Dans le présent développement, qui continue celui commencé plus tôt (Laurencelle, 1998, 2008b, 2015), nous avons voulu défricher un secteur de cette psychométrie statistique, celui concernant la décision normative, et nous l’avons illustré en élaborant une théorie basée sur les modèles simples que sont la loi normale de l’erreur de mesure et la distribution normale des scores d’un test. Nous avons aussi proposé une règle de contrôle pouvant servir à justifier la décision normative et à la défendre en justice, en cas de litige. Cependant, il est facile d’imaginer des situations pour lesquelles les modèles présentés ici seraient inadéquats ou d’une utilité douteuse, par exemple un modèle de distribution de scores de type lognormal ou Gamma (Laurencelle, 2015), binomial ou autre. De tels exemples sont non seulement possibles, mais ils sont couramment rencontrés, et seul un traitement adapté et rigoureux peut leur rendre justice. C’est dire que, même dans ce petit secteur de la psychométrie statistique, il reste beaucoup à faire.

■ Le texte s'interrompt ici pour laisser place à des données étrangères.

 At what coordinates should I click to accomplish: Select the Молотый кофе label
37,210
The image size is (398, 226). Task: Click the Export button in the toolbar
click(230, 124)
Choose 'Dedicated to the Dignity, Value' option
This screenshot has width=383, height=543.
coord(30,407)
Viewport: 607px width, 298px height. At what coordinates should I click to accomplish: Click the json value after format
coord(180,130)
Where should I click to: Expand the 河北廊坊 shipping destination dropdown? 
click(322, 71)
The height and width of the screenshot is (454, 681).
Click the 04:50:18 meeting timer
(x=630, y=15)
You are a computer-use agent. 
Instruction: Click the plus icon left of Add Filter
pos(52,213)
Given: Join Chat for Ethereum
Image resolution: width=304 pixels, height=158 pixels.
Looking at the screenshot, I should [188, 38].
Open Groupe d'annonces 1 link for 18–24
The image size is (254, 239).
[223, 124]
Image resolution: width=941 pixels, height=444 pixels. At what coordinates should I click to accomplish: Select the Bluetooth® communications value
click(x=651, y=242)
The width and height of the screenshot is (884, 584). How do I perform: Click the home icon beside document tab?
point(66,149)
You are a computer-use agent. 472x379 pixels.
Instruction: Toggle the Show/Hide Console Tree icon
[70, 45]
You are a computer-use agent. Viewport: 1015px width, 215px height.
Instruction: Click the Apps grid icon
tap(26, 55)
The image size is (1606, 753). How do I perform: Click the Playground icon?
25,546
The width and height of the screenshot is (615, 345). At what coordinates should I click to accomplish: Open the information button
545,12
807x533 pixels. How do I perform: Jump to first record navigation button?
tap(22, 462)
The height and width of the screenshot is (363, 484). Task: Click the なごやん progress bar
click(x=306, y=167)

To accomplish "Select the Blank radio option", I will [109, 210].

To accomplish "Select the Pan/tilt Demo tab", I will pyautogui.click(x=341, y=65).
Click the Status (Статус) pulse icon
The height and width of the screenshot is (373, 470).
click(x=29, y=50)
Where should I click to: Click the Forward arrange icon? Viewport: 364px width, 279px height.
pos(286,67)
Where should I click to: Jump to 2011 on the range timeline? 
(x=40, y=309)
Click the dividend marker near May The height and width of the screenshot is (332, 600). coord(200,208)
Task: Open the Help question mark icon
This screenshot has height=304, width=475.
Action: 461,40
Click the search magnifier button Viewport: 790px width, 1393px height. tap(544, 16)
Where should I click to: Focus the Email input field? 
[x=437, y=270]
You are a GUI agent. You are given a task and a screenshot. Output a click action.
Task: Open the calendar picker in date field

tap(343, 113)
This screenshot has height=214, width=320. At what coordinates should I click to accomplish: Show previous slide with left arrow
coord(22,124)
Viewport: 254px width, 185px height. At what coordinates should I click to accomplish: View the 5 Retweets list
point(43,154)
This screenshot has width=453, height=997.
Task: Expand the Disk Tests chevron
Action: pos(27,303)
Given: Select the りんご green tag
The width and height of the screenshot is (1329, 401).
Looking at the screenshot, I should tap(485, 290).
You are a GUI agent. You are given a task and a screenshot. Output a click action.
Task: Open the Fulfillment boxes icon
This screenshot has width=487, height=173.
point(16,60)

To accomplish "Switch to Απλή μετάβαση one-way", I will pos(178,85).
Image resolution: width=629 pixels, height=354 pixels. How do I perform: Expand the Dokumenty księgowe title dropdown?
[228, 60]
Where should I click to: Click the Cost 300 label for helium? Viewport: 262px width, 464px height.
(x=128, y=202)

Pour illustrer davantage les applications de ce qui précède, nous présenterons, dans un prochain article en Partie III, des exemples détaillés de développement de normes et de protocole d’évaluation normative, et ce, dans des contextes variés. Des tables indicatives de normes sûres (avec les indices correspondants de sensibilité et de spécificité) seront aussi fournies. Une section de l’article examinera la robustesse des normes et du contrôle de l’erreur pour des contextes où le postulat de normalité du score X n’est pas retenu. Enfin, la seconde édition de notre Étalonnage et la décision psychométrique (Laurencelle, 2016) propose, en section F, des tables extensives des normes linéaire et ordinale, tout en récapitulant la théorie et en articulant les applications esquissées dans les parties I et II de cet essai.